Wednesday, April 12, 2017

The Value of Having a Philosophy of Life

"Philosophy practiced is the goal of learning." - Thoreau

Below is an excerpt from a great essay at Must Triumph. Consider the implications for your martial arts practice. The full article may be read here.

Little Suzie the Math Whiz

Let's imagine we're in a 9th-grade math class, algebra, let's say. It's Tuesday, that's the day our teacher Mr. Johnson promised to give us a test. Well, it's Tuesday and here's the test. As we sweat away, laboring on the meaning of "x" — there's Suzie. She's breezing through it effortlessly, like a concert pianist — if her piano was her scientific calculator. She's a natural, and just like that she's done. We're, however, still on page one.
Suzie has an advantage, a philosophy of life. Maybe as 9th-graders, we aren't mature enough to be aware — though even adults are oblivious. Suzie's philosophy is to work hard, stay disciplined, and put in lots of effort. We don't. We even mock effort. "Hey, 'A' for effort," we joke. We don't really have a philosophy; unless we are aware of fatalism, which may not be a thought-out view, but more a trapping we've fallen into. In reality, however, life is a combination of events we can and cannot control. The default mindset for many is: neither our circumstances nor our expectations are within our control. However, this does not particularly make for a positive outlook on life.
A person with a philosophy of life will best be prepared for life. It provides him or her with a ready course of action for any situation: control circumstances or manage expectations. The ancient Greeks knew the importance of having a proper viewpoint and would send their children to philosophers to educate them on coherency. That type of philosophy has been divorced from education; and rather than it being taught as a complement to modern schoolwork, schoolwork is only reinforced at home.

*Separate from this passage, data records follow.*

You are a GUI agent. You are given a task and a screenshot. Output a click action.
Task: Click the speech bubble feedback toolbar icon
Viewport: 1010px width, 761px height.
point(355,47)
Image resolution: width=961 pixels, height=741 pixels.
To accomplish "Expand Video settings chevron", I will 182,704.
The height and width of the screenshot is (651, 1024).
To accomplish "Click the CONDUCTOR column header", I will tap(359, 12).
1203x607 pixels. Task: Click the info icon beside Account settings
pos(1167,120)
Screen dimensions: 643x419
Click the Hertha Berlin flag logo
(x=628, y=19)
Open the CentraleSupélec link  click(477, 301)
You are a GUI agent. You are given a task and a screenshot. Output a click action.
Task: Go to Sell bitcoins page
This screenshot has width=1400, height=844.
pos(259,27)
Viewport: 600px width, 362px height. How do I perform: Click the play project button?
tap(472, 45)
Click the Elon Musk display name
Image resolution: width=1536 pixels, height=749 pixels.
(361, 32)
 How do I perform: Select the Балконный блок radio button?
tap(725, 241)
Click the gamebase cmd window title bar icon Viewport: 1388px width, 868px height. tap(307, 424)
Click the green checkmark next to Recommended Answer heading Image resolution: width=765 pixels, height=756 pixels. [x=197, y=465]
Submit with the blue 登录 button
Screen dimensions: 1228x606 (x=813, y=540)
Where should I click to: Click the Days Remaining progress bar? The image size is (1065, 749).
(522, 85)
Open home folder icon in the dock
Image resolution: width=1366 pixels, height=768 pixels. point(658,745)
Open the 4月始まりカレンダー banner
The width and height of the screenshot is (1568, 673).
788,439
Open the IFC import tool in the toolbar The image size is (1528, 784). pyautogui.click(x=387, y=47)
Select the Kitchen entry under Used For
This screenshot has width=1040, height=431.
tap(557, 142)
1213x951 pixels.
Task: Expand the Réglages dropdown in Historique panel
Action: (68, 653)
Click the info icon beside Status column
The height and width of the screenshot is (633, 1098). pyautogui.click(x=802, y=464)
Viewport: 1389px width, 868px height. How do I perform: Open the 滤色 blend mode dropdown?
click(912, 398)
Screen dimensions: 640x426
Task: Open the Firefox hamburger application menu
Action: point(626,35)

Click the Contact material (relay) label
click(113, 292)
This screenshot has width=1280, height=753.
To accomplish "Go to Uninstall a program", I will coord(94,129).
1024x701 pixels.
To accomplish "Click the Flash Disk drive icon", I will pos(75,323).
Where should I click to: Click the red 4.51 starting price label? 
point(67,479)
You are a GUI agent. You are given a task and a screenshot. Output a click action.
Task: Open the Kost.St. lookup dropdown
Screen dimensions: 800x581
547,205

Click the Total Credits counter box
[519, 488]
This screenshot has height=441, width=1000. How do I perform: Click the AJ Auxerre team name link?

The Misevaluation of Little Suzie

Mr. Johnson passes the tests back randomly, he wants us to grade each other's work. As it so happens, we get Suzie's test. Of course. Mr. Johnson puts all the correct answers on the board and as we go through Suzie's test, our pen never touches her paper until the very end. That's because Suzie got all the answers right. She gets an "A." But that's not that surprising; Suzie is a "brain." She's gifted and if we were gifted, we'd get an "A" too. We get our test back, it's a "C." Hey, that's not bad for not studying.
What we don't know is Suzie studies — a lot. The night before, she studied for several hours, whereas we glanced at our textbook, then spent time on Facebook, played some phone games, and then finished the night with Netflix. We meant to study more but kept getting distracted. This isn't just a story; this is reality. On studies of American students, if a fellow student consistently does well on tests, the default assumption is: they must be innately smart. What's really happening is, these students study more than their counterparts. Students who work harder generally do better than those students with higher IQs. This doesn't mean high IQ makes people sluggish; IQ is just an ability to process information. It still requires someone with drive and discipline to maximize the capacity.
Intelligence gets enough credit, what's lacking in credit is discipline — the ability to resist distraction. Suzie could have gotten distracted like we did, but discipline was her difference maker, not her "natural" math ability. There's probably nothing natural about her math ability since she's put in so many hours.
In giving credit to inborn intelligence, we avoid having to confront our egos — not to mention our lack of self-control and wasted potential. There is a fine line we must navigate; too much guilt turns to shame, no guilt leads to a lack of accountability. Without a coherent life philosophy, we get pulled into opposite extremes. A thought-out philosophy is how we balance contrasting ideas and get the most out of both worlds. Without it, we lose ourselves into cognitive dissonance and self-limiting beliefs.

What Makes You an Outlier

In Outliers, Malcolm Gladwell spends a chapter discussing Christopher Langan, who reportedly had an IQ between 195 and 210 (higher than Bill Gates and Albert Einstein). In the book, Gladwell drives home the point that intelligence alone doesn't equate to success. Langan, like many intellectuals, intended on becoming an academic. But in the end he left the university, lost his scholarship, and even lost to a person of "average" intelligence on a TV quiz show. The core message of Outliers is the importance of 10,000 hours of practice, which Gladwell suggests is the minimum requirement to becoming a master. Philosophers might say, only a master would have the patience and discipline to put in over 10,000 hours of practice. One cannot reduce a master to a number of hours. That's like removing effort and discipline from practice. One must also look at the spirit. Without these elements, there is no practice. Mastery is a mindset, not a chart. The combination of mindset and a lifetime of practice is what creates a master. Gladwell later on clarified this point by saying, the reason masters are outliers is because it is so rare a trait to stick with anything for so long. If there are innate abilities in addition to discipline, then one becomes the rarest of breeds. Abilities are common, discipline is not.


1 comment:

  1. Relentlessly inspired focus, the yearning for mastery, no matter what else: the path of mastery. Many may be called but few choose.